[Saved data entries]
=== Section Start ===

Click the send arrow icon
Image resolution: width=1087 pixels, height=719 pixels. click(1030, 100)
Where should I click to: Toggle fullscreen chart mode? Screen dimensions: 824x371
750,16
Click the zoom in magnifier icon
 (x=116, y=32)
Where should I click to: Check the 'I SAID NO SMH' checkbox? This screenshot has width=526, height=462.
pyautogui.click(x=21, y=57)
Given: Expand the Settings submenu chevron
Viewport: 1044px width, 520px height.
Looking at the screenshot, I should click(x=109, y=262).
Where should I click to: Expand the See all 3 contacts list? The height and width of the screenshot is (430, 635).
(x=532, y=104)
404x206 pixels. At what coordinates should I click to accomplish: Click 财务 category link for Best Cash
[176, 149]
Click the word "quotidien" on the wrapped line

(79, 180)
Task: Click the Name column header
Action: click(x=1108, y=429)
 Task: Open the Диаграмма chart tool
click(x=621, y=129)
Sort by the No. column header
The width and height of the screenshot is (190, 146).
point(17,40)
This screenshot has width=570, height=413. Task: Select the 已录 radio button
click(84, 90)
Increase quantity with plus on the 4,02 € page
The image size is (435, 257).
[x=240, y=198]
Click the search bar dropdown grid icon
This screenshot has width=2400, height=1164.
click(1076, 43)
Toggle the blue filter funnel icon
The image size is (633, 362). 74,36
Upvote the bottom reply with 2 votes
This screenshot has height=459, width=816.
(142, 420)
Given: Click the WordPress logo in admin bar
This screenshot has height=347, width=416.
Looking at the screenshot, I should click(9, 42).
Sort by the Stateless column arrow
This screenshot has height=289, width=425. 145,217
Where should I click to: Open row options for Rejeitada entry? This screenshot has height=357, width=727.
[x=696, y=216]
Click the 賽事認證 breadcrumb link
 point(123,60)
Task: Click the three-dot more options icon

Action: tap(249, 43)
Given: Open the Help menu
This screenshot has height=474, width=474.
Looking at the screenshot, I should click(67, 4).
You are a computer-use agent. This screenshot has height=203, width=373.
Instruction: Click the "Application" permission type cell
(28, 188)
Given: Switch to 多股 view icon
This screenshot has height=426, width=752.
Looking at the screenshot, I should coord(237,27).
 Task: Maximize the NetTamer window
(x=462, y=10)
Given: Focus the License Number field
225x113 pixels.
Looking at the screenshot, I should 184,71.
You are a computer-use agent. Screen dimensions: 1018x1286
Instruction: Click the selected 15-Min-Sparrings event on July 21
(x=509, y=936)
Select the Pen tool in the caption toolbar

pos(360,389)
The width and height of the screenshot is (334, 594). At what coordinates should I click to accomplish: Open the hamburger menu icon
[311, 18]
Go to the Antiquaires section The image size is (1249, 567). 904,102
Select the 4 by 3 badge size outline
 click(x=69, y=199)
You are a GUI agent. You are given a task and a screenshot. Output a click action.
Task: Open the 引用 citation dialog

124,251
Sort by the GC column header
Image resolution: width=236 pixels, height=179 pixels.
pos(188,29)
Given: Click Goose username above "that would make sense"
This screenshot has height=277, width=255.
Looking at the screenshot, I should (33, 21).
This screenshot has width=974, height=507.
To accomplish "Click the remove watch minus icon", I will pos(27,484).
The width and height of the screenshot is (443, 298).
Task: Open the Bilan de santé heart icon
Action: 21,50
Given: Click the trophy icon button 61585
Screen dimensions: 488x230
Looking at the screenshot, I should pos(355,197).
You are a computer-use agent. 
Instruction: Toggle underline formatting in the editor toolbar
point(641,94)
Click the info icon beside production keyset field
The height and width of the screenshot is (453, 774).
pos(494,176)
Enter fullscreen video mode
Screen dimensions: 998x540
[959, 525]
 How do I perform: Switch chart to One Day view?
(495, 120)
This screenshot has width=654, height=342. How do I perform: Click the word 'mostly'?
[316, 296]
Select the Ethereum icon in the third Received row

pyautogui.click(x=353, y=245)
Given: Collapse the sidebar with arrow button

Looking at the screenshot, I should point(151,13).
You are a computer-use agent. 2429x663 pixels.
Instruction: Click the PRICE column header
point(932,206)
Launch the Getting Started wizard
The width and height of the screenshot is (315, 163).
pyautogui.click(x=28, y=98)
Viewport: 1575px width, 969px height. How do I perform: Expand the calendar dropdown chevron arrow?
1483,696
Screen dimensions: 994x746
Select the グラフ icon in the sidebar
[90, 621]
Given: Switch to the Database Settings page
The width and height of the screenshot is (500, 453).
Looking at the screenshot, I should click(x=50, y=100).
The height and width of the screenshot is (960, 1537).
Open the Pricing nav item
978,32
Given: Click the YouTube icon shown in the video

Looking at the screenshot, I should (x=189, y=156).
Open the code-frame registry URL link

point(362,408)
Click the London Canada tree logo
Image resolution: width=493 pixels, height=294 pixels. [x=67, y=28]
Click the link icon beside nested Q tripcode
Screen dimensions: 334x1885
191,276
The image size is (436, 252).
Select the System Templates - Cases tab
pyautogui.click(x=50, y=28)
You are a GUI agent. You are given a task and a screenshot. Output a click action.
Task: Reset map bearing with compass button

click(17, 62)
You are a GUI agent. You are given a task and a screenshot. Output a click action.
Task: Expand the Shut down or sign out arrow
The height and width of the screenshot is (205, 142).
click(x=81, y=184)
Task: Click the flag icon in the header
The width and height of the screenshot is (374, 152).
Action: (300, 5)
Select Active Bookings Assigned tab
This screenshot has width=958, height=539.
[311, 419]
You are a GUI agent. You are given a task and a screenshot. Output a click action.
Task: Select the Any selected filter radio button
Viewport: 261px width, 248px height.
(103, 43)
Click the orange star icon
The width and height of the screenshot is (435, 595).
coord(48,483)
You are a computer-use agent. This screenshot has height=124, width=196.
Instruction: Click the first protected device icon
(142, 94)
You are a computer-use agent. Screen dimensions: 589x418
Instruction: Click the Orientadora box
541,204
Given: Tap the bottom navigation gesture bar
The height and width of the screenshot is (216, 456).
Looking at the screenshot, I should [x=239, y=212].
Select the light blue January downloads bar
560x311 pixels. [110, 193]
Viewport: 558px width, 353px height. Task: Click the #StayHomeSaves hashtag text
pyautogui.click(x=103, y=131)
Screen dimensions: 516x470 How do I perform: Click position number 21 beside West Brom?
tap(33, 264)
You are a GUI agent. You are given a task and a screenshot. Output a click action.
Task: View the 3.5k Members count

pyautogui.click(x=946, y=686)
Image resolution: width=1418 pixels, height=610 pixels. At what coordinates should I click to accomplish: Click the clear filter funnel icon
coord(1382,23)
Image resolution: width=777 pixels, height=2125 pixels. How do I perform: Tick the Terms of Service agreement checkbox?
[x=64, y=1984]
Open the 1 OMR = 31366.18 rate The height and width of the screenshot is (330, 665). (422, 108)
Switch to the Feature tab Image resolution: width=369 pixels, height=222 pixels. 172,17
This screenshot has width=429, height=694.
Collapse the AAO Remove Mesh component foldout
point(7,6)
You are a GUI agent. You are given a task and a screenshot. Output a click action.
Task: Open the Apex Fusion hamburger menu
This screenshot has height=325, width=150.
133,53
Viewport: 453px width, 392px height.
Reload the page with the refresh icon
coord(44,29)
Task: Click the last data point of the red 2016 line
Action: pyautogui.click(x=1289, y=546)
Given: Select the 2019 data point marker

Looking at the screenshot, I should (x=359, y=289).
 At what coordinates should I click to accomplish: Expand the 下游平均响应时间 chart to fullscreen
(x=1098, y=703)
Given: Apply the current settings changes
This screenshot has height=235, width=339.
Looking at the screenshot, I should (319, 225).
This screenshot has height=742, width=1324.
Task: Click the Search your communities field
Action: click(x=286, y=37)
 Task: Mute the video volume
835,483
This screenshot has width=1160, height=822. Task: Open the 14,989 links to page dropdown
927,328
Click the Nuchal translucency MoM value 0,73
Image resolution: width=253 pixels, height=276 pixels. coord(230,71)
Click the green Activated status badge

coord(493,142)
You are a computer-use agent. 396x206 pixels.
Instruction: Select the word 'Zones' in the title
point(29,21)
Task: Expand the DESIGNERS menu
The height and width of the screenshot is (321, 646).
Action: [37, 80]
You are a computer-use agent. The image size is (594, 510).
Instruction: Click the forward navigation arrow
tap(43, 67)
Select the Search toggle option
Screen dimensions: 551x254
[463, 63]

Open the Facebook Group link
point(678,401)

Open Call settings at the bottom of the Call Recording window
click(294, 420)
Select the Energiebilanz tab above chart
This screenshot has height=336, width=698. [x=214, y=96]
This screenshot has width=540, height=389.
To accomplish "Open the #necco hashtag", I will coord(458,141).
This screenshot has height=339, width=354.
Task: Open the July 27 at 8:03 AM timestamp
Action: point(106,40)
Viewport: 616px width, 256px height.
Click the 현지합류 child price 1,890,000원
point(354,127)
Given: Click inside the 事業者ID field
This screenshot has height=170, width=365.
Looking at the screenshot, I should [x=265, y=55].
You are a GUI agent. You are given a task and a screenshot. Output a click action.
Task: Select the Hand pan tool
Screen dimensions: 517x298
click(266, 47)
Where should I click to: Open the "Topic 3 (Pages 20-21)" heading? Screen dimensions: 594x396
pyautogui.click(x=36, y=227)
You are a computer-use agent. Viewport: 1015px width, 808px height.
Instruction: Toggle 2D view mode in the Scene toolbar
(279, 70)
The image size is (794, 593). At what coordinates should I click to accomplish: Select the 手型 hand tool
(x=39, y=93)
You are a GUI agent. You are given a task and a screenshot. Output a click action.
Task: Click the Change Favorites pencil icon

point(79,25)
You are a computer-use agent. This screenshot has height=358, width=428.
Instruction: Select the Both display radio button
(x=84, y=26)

=== Section End ===

Exercise goal => All that belongs in the answer is the run of lines above from the line containing "Sort by the Stateless column arrow" through the line containing "Given: Open the Help menu", exactly as written.

Answer box =>
Sort by the Stateless column arrow
This screenshot has height=289, width=425. 145,217
Where should I click to: Open row options for Rejeitada entry? This screenshot has height=357, width=727.
[x=696, y=216]
Click the 賽事認證 breadcrumb link
 point(123,60)
Task: Click the three-dot more options icon

Action: tap(249, 43)
Given: Open the Help menu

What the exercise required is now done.